Art market
Art market
Art market

Sotheby’s second-quarter income down 14%, but revenue is up as auction house invests in digital

Chief executive Tad Smith hints at reining in costs through automation and efficiency cuts, and plans to grow jewellery, wine and art advisory businesses

by Anna Brady  |  3 August 2017
Sotheby’s second-quarter income down 14%, but revenue is up as auction house invests in digital
Oliver Barker on the rostrum during Sotheby's Contemporary Art Evening Auction in May in New York (Image: Courtesy of Sotheby’s)
Sotheby’s made a clear commitment to the increased use of technology and digital marketing in its second quarter results call this morning, but such innovations come at a cost. Tad Smith, the company’s chief executive, said that Sotheby’s has “been adding staff who are skilled specialists, experts in needed technologies, strong salespeople, and excellent digital marketers”, perhaps reflected in a $12m rise in salaries from the same period last year. But, he added the company will “pause and re-examine our cost structure in areas that are not growing or where automation, data, or standardisation of processes will yield significant savings.” He added: “We believe that there are numerous opportunities for our company to improve efficiency and productivity, and we will address this opportunity by the end of this year.” Sotheby’s declined to elaborate on whether such efficiencies would have staffing implications.

Although 14% down from the second quarter (Q2) last year, Smith said the company’s net income of $76.9m for the period is “solid” and he expects growth as the market recovers. This fall is attributed to higher indirect expenses, notably salaries, which rose $12m from last year and concerted investment in digital innovations. Such costs, a Sotheby’s statement says, offset a $7.7m rise in commissions and fees. Diluted earnings per share price has held more steady, decreasing by 6% from $1.52 to $1.43 due to fewer common stock shares following Sotheby’s repurchase programme.
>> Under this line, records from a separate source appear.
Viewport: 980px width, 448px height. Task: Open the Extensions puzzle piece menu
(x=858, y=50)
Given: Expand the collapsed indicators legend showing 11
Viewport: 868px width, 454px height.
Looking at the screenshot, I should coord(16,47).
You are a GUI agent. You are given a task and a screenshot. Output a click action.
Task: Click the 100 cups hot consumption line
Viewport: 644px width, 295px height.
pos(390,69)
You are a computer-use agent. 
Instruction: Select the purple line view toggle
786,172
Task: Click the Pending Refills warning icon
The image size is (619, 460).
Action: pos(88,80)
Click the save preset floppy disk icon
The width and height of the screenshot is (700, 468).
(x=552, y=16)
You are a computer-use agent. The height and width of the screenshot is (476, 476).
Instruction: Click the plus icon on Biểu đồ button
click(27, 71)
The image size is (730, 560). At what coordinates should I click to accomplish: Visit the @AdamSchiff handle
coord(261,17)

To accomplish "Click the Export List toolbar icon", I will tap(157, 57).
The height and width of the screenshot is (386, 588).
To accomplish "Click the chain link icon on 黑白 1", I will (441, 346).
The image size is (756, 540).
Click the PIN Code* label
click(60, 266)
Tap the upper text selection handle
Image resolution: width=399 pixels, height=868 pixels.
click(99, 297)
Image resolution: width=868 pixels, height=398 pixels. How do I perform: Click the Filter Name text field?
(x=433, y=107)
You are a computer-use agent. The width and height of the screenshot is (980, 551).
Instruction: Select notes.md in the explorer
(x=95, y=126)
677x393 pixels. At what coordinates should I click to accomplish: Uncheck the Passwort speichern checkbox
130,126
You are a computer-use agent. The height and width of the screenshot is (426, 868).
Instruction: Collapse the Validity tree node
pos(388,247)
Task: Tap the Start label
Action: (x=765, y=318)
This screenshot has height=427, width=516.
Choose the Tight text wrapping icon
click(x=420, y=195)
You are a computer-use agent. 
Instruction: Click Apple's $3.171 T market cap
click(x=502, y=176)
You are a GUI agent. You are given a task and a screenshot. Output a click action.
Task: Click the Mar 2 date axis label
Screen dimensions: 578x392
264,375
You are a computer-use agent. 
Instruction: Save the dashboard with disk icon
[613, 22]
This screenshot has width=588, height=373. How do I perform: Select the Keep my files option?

The 5% rise in total revenue for Q2 2017 (from $298.7m to $314.9m) is, Smith said, “mainly due to a rise in inventory sales” (up to $19.9m from $5.2m) but also an “improvement in the performance of our guarantees.” He added comparisons with last year were tough “because of an outstanding spring sale series in Asia and the record jewellery sales in Geneva last year”.

The half-year picture is healthier, with net income at $65.6m, a rise of $2.5m (4%) on 2016. Revenues for the first half of this year are up 24% from $405.2m to $502.4m, largely due to an increase in inventory sales, which in total grew to a substantial $91.3m from $12m in the first half of 2016. Mike Goss, chief financial officer, said that Sotheby’s is continuing efforts to “convert our inventory to cash”. The quarter-end inventory balance now stands at $131m (at the end of 2015, the “legacy inventory” was $215m). But, Goss said, “that balance still includes the entire amount of the $68 million Pink Diamond, which was sold at auction during this quarter” but will not be recognised as a sale until Sotheby’s collect the money from the buyer, the Hong Kong-based jewellery retailer Chow Tai Fook. Goss said the auction house anticipates this to happen within the year.

As for future strategy, Smith said Sotheby’s plans to grow its jewellery, wine and art advisory businesses (notably, private sales rose by 34% in the first half of 2017 to $333.8m). The number of high-priced works sold has also risen (up by 5% for those over $1m, with average hammer up 17%). But, as vendor-friendly deals are often cut to consign star lots, commission margins are lower for these high value pieces, flat at 16.3% for Q2 2017. The market, Smith said, “is healthy and efficient, but neither frothy nor depressed” and while “the uncertainty in Washington DC is troubling”, that does not appear to have dampened a rebound in American buying, which has shot up by 26%, toppling Asian bidders as the largest buyers by volume.